FID <- FID %>% right_join(data.frame(Year = allDates), by = c("Year")) %>% dplyr::arrange(Year) %>%
                     tidyr::fill(Sightings_Frequency, .direction = "down")

##Create a time series object
myts2 <- ts(FID$Sightings_Frequency, start=c(2015, 1), end=c(2017, 12), frequency=12)

##Upload the data into the windows() function
x <- window(myts2, start=c(2015, 01), end=c(2016, 12))
y <- log(x)

##Produce a list for the object ss
ss <- list()

#ss <- AddLocalLinearTrend(list(), y)
ss <- AddSeasonal(ss, y, nseasons = 12)
ss <- AddLocalLevel(ss, y)
# bsts.model <- bsts(y, state.specification = ss, family = "poisson", niter = 2, ping=0, seed=1234)
# If these are poisson distributed, no need to use logit because it bounds reponse
# between 0-1
bsts.model <- bsts(y, state.specification = ss,  niter = 100, ping = 0, seed = 123)

##Open plotting window
dev.new()

##Plot the bsts.model
plot(bsts.model)

##Get a suggested number of burns
burn<-bsts::SuggestBurn(0.1, bsts.model)

##Predict

p<-predict.bsts(bsts.model, horizon = 12, burn=burn, quantiles=c(.25, .975))

p$mean

##Actual vs predicted

d2 <- data.frame(
  # fitted values and predictions
  c(exp(as.numeric(-colMeans(bsts.model$one.step.prediction.errors[-(1:burn),])+y)),  
    exp(as.numeric(p$mean))),
  # actual data and dates
  as.numeric(FID$Sightings_Frequency),
  as.Date(FID$Year))

names(d2) <- c("Fitted", "Actual", "Date")

### MAPE (mean absolute percentage error)
MAPE <- dplyr::filter(d2, lubridate::year(Date)>=2017) %>%
  dplyr::summarise(MAPE=mean(abs(Actual-Fitted)/Actual))

### 95% forecast credible interval
posterior.interval <- cbind.data.frame(
              exp(as.numeric(p$interval[1,])),
              exp(as.numeric(p$interval[2,])),
              tail(d2,12)$Date)

names(posterior.interval) <- c("LL", "UL", "Date")
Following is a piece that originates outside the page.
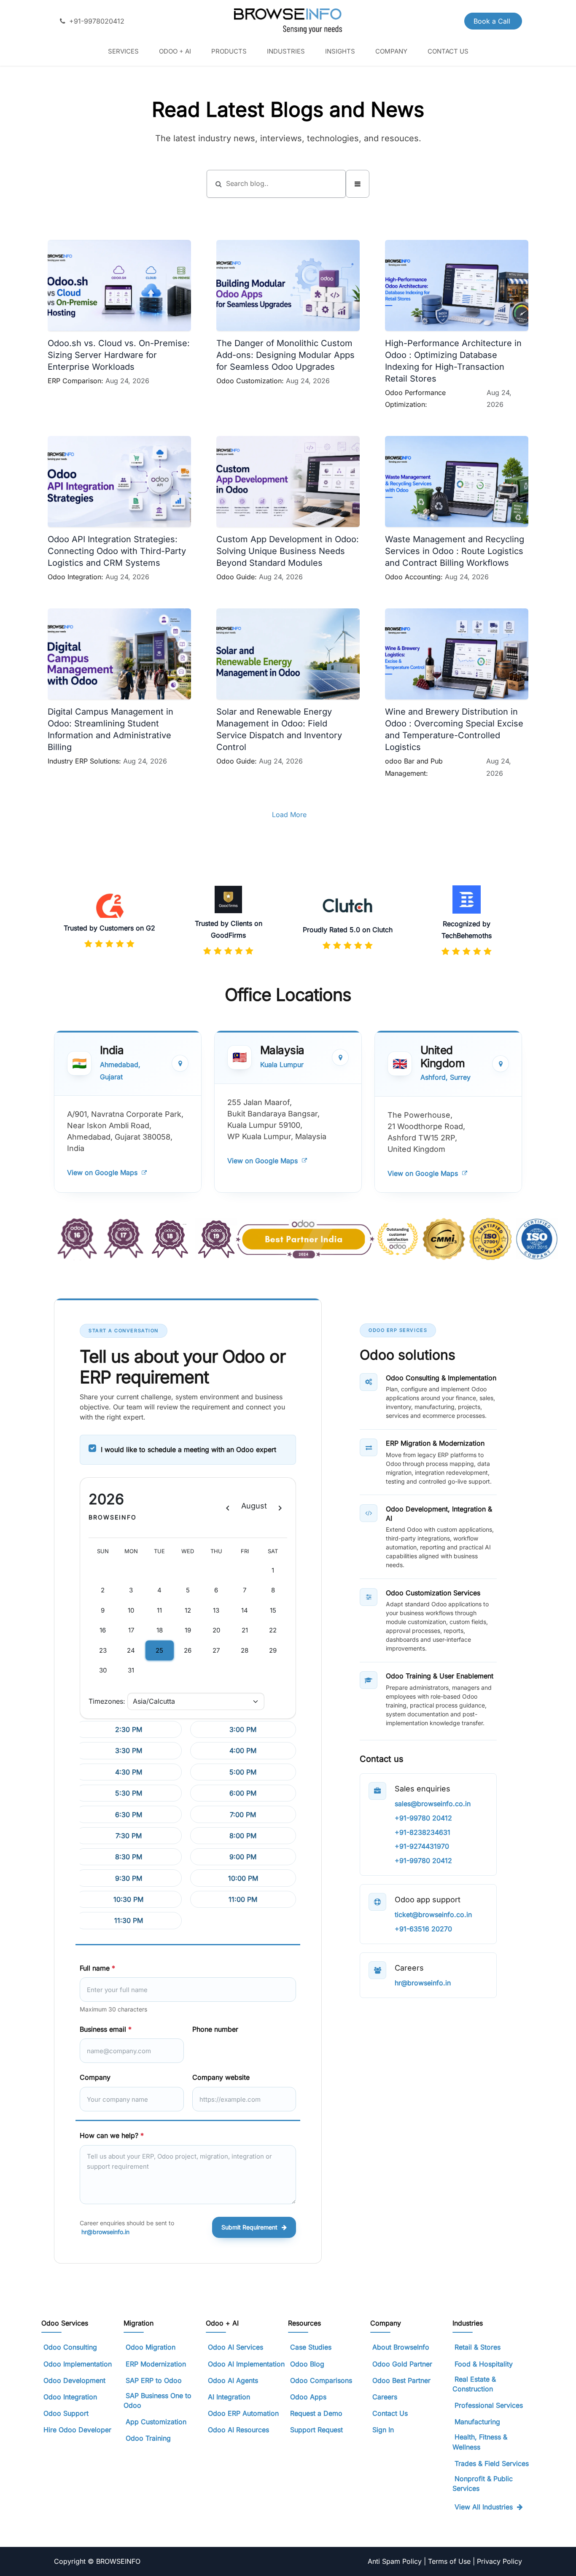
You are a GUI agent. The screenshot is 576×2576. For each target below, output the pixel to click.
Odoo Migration (151, 2347)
### Join intervals to the forecast
d3 <- left_join(d2, posterior.interval, by="Date")

##Open plotting window
dev.new()

### Plot actual versus predicted with credible intervals for the holdout period
ggplot(data=d3, aes(x=Date)) +
  geom_line(aes(y=Actual, colour = "Actual"), size=1.2) +
  geom_line(aes(y=Fitted, colour = "Fitted"), size=1.2, linetype=2) +
  theme_bw() + theme(legend.title = element_blank()) + ylab("") + xlab("") +
  geom_vline(xintercept=as.numeric(as.Date("2017-12-01")), linetype=2) +
  geom_ribbon(aes(ymin=LL, ymax=UL), fill="grey", alpha=0.5) +
  ggtitle(paste0("BSTS -- Holdout MAPE = ", round(100*MAPE,2), "%")) +
  theme(axis.text.x=element_text(angle = -90, hjust = 0))

technocrat · November 24, 2020, 6:53pm

Looks like it put in plug values for the missing June observations

Kaikash777 · November 25, 2020, 2:08am

I understand now! Therefore, all the columns now contain the same number of rows as the missing values are filled. Thank you for your advice and help throughout this process. I am a newbie to time series analysis in R.